Image Deblurring by Exploring In-depth Properties of Transformer
Pengwei Liang, Junjun Jiang, Xianming Liu, Jiayi Ma
TL;DR
The paper tackles the enduring trade-off between perceptual quality and quantitative fidelity in image deblurring. It introduces two transformer-based perceptual losses that exploit pretrained MAE representations: a local MAE perceptual loss operating in Euclidean space on MAE features, and a global distribution perceptual loss based on $p$-Wasserstein distances between MAE token-feature distributions. Through extensive experiments on defocus and motion deblurring (DPDD, GoPro, HIDE) and even deraining (Rain100H), the method achieves notable perceptual gains with minimal PSNR sacrifice, outperforming VGG-based perceptual losses across several baselines.

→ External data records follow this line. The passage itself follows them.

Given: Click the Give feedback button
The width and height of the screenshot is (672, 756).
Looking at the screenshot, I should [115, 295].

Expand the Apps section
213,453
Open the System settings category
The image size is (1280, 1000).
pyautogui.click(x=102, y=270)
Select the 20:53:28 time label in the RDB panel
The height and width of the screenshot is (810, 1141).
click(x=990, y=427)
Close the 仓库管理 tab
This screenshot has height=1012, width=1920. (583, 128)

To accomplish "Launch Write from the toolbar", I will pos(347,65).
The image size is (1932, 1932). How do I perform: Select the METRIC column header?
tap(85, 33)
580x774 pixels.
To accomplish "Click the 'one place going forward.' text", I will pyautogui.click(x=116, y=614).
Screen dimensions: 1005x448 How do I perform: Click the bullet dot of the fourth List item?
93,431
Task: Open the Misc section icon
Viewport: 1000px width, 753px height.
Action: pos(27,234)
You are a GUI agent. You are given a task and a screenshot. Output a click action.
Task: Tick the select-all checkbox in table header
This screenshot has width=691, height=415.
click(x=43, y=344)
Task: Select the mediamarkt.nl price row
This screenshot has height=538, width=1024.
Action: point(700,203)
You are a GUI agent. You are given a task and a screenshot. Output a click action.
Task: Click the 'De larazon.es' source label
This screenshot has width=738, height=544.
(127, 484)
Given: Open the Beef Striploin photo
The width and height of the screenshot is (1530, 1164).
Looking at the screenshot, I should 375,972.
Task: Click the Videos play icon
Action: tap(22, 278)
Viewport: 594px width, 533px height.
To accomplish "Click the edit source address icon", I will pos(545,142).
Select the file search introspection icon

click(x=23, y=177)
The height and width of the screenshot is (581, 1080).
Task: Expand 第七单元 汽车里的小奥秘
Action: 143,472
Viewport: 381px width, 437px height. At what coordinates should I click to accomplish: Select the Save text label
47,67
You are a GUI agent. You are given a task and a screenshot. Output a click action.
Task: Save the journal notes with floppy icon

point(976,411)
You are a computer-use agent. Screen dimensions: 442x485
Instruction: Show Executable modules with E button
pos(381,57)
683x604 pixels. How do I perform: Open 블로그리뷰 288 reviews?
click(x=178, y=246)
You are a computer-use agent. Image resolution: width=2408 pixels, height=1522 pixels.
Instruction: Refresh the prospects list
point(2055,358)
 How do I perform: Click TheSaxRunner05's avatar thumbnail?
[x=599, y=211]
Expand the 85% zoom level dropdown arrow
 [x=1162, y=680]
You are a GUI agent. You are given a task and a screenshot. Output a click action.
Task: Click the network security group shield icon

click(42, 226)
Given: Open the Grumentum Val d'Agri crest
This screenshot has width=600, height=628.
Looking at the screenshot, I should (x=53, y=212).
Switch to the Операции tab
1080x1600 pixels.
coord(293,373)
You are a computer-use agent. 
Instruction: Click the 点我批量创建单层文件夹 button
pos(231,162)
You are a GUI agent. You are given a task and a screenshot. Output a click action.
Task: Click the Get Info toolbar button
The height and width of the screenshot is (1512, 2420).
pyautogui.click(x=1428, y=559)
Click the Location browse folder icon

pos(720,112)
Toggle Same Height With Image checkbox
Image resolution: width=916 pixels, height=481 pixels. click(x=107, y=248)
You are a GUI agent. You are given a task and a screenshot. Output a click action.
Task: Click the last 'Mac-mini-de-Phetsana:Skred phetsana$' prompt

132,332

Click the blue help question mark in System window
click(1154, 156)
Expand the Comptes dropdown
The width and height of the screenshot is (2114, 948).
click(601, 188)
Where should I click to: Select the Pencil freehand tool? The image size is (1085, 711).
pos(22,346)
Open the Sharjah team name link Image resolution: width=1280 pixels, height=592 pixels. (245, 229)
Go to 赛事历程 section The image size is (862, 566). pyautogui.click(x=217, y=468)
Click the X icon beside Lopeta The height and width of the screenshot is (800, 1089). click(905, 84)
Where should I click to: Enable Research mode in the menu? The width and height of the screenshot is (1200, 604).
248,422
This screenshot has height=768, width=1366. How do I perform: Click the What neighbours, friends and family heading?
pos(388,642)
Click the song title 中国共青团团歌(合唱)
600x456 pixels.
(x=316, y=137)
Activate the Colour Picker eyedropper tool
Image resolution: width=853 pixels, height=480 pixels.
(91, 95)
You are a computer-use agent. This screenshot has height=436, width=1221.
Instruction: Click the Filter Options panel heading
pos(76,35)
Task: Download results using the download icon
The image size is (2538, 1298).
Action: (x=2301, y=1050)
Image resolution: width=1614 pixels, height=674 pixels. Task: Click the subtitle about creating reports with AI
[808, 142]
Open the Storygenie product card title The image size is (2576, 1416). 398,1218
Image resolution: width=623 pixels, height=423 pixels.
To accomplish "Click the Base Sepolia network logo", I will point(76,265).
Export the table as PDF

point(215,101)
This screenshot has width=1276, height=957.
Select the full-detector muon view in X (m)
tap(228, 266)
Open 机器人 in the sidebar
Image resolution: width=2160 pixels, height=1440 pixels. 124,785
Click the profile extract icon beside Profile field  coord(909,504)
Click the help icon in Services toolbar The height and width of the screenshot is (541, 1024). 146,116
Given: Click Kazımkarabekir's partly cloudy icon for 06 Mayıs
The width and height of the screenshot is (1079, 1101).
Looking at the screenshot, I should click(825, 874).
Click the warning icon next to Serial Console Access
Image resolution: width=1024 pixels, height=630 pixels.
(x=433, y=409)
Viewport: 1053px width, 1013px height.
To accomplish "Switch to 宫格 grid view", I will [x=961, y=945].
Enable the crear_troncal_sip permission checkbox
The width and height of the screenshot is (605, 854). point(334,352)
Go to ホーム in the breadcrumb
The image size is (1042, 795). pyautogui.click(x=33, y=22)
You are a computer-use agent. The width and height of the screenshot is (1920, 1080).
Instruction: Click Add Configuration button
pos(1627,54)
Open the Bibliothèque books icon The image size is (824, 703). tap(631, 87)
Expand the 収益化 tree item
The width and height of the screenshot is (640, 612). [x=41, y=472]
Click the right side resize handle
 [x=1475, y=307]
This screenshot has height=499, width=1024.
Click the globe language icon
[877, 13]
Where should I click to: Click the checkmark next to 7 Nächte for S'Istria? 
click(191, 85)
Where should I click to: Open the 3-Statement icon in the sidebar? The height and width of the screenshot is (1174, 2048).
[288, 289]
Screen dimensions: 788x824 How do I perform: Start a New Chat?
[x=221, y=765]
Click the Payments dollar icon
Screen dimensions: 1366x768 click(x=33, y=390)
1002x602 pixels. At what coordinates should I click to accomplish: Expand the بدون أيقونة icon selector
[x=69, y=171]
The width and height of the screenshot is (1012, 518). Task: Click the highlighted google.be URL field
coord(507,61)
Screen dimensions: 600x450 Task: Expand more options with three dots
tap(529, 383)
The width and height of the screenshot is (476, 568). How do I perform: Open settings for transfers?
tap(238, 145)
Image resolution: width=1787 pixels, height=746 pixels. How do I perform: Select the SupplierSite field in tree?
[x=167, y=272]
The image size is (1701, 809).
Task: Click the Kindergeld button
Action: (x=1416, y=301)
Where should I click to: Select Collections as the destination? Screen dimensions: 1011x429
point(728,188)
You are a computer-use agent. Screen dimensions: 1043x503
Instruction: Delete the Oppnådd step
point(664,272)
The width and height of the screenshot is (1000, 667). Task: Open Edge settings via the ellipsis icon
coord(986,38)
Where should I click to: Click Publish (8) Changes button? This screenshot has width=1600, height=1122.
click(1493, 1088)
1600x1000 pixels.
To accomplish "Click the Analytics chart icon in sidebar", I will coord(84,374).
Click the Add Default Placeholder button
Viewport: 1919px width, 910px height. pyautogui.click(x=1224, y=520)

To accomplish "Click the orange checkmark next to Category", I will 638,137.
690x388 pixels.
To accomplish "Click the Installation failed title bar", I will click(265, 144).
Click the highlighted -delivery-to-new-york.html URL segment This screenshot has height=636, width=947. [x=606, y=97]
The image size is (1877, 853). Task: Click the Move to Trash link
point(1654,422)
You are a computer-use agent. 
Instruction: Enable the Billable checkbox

Ablation studies confirm MAE’s superiority for this task, with middle-layer features and token representations providing the best balance between fidelity and perceptual realism. The findings suggest that leveraging in-depth transformer properties offers a robust, generalizable avenue for enhancing low-level image restoration tasks.
Abstract
Image deblurring continues to achieve impressive performance with the development of generative models. Nonetheless, there still remains a displeasing problem if one wants to improve perceptual quality and quantitative scores of recovered image at the same time. In this study, drawing inspiration from the research of transformer properties, we introduce the pretrained transformers to address this problem. In particular, we leverage deep features extracted from a pretrained vision transformer (ViT) to encourage recovered images to be sharp without sacrificing the performance measured by the quantitative metrics. The pretrained transformer can capture the global topological relations (i.e., self-similarity) of image, and we observe that the captured topological relations about the sharp image will change when blur occurs. By comparing the transformer features between recovered image and target one, the pretrained transformer provides high-resolution blur-sensitive semantic information, which is critical in measuring the sharpness of the deblurred image. On the basis of the advantages, we present two types of novel perceptual losses to guide image deblurring. One regards the features as vectors and computes the discrepancy between representations extracted from recovered image and target one in Euclidean space. The other type considers the features extracted from an image as a distribution and compares the distribution discrepancy between recovered image and target one. We demonstrate the effectiveness of transformer properties in improving the perceptual quality while not sacrificing the quantitative scores (PSNR) over the most competitive models, such as Uformer, Restormer, and NAFNet, on defocus deblurring and motion deblurring tasks.